• **Reading passage**
[Start of Attachment]

Pagan Kennedy, writing in the New York Times Sunday Review things use of antibiotics by children might be a contributor the rise in obesity in recent decades:
In 2002 Americans were about an inch taller and 24 pounds heavier than they were in the 1960s, and more than a third are now classified as obese. Of course, diet and lifestyle are prime culprits. But some scientists wonder whether there could be other reasons for this staggering transformation of the American body. Antibiotics might be the X factor — or one of them.
Of course, while farm animals often eat a significant dose of antibiotics in food, the situation is different for human beings. By the time most meat reaches our table, it contains little or no antibiotics. So we receive our greatest exposure in the pills we take, rather than the food we eat. American kids are prescribed on average about one course of antibiotics every year, often for ear and chest infections. Could these intermittent high doses affect our metabolism?
As the article points out, we know low-dose feeding of antibiotics to animals increases weight gain. Is the same thing happening to humans? It is possible, but it seems a little speculative to me at this point. Are there really enough antibiotics prescribed in childhood to produce the kinds of weight gains we've seen? The US has one of the highest rates of obesity in the world - but there are several countries (including France) that prescribe antibiotics more frequently than do American doctors. In some countries like Mexico and Brazil, a consumer can by antibiotics over the counter. It would be useful to flesh out some of these sorts of issues before reaching strong conclusions.
Even if the relationship is true, how many parents would be willing to trade-off making a baby's ear ache or strep throat go away against a potential 10 extra pounds at age 30?

[End of Attachment]

• **Material provided**
[Start of Attachment]

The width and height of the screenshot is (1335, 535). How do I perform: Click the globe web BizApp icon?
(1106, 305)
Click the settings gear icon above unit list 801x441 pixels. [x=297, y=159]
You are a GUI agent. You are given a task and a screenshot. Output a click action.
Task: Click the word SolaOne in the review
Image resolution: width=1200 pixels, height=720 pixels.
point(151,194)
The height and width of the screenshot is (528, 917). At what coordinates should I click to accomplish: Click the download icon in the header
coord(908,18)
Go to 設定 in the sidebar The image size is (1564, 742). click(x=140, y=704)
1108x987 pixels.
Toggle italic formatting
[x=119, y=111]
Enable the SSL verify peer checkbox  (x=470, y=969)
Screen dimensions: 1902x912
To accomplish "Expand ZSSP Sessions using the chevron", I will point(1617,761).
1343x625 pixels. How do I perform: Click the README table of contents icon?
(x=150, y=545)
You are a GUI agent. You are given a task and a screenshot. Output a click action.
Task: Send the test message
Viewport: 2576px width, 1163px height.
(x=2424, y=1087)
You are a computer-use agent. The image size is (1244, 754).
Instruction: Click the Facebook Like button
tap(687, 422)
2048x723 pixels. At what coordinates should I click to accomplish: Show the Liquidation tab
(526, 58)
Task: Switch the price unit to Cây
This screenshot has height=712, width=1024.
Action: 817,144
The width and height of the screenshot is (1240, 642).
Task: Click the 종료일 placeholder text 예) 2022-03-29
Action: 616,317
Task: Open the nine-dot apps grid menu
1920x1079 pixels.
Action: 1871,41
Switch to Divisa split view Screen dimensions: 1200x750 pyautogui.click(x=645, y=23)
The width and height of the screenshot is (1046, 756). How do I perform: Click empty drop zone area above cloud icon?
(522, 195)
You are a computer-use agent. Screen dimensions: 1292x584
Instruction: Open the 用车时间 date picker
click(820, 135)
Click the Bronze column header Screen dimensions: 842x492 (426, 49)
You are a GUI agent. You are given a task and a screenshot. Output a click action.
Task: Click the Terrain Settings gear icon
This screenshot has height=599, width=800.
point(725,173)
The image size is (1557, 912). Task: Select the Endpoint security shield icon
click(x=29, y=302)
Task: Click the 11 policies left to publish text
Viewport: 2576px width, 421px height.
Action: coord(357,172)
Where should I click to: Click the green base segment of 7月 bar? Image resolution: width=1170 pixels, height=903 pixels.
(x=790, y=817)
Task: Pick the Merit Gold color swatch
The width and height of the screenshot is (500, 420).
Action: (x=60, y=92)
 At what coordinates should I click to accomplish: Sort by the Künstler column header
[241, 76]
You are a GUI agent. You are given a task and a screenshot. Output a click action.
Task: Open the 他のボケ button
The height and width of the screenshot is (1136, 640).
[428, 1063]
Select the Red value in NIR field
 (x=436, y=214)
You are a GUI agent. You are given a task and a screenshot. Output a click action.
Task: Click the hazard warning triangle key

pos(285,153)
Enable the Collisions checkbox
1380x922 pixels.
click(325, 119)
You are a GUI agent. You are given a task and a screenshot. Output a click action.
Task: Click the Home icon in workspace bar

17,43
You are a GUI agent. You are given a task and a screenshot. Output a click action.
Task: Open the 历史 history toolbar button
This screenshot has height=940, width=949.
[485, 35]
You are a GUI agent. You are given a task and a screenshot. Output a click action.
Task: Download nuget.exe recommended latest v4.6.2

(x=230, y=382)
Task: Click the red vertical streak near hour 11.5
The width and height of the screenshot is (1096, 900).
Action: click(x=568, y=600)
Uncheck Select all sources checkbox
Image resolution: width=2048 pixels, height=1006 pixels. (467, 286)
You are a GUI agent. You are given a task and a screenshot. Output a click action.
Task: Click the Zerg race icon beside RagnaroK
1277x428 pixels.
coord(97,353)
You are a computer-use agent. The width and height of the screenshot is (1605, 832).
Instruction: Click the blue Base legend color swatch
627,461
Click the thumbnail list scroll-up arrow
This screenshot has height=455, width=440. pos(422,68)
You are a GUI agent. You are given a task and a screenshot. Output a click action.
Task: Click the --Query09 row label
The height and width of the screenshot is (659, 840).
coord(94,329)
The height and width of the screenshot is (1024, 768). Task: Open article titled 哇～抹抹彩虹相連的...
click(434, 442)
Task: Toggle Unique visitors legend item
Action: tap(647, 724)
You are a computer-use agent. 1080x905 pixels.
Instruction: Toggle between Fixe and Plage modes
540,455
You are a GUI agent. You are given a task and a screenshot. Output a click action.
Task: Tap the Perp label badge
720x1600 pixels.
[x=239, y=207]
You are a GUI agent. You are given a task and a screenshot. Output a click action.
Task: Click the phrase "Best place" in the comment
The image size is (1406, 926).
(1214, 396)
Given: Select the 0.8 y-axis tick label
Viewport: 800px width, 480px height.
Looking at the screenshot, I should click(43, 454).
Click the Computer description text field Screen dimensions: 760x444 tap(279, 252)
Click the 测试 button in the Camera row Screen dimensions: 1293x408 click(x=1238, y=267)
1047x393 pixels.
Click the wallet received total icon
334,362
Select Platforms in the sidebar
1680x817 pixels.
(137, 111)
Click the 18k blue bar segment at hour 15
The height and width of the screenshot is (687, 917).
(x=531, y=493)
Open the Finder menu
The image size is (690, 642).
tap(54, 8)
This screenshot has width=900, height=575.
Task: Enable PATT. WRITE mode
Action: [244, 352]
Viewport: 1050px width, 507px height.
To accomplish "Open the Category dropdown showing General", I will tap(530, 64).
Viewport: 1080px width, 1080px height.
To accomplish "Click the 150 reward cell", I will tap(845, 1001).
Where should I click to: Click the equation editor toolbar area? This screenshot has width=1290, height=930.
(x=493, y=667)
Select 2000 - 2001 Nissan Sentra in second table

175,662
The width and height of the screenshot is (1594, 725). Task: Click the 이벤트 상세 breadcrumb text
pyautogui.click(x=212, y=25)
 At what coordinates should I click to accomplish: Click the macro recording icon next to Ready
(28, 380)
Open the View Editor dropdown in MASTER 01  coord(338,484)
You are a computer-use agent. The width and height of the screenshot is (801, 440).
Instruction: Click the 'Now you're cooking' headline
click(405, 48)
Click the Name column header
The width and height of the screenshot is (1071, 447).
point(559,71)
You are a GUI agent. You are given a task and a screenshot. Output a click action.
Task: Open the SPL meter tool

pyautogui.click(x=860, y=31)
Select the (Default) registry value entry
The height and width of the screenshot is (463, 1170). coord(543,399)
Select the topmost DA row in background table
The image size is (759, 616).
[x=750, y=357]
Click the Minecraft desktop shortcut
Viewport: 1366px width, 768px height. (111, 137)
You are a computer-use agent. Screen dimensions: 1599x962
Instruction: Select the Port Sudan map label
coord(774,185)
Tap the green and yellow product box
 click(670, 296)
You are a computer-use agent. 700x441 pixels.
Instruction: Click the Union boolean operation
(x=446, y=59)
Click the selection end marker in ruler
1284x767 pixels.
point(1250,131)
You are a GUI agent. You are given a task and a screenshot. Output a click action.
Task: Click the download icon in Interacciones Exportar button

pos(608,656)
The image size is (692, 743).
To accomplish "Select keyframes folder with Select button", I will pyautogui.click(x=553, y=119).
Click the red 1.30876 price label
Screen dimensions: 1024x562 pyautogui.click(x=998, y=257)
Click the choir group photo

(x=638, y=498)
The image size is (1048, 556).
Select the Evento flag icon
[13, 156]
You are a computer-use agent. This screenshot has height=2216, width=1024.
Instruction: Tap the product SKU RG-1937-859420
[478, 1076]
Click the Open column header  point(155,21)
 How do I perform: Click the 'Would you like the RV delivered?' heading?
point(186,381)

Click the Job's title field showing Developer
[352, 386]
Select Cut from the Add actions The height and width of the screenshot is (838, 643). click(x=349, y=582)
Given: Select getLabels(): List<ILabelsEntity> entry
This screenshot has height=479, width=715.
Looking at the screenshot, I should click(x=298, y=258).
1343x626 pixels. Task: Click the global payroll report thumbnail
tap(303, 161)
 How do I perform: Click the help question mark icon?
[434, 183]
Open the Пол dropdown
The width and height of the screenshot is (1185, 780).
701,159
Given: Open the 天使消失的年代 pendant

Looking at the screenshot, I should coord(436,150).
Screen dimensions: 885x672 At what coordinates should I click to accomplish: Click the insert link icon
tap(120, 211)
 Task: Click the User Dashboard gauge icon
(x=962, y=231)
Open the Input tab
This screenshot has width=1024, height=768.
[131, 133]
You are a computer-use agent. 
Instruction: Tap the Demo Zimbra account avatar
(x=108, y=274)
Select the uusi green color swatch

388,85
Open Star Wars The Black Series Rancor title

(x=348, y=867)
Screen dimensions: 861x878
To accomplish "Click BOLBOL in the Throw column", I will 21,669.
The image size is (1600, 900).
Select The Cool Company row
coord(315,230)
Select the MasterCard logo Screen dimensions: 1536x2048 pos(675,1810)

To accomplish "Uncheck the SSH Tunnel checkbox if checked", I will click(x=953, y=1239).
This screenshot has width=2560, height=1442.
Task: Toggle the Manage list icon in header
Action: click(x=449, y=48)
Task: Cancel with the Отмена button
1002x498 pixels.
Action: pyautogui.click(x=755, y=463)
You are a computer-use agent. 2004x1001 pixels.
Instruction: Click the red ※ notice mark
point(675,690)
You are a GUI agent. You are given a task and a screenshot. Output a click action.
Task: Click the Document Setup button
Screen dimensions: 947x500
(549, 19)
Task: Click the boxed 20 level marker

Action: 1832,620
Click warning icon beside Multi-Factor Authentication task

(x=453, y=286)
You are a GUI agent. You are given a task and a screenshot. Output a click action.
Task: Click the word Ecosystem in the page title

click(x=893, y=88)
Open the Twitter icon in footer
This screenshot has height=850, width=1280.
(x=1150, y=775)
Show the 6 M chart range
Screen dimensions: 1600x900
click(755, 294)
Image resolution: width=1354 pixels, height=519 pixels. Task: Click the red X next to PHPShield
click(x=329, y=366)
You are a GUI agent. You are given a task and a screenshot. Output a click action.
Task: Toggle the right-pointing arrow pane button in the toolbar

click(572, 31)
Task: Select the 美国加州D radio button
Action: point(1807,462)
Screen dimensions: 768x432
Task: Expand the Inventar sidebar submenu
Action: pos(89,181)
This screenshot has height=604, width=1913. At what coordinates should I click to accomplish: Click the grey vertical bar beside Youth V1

[End of Attachment]

• **Work order A**
In the passage on antibiotics and obesity, how often are American kids prescribed antibiotics on average?
• **Work order B**
Translate this sentence from the passage on antibiotics and obesity into Spanish: "By the time most meat reaches our table, it contains little or no antibiotics."
The items come from a different source than the passage on antibiotics and obesity.

• **Your solution A**
About one course of antibiotics every year.

• **Your solution B**
Para cuando la mayor parte de la carne llega a nuestra mesa, contiene pocos antibióticos o ninguno.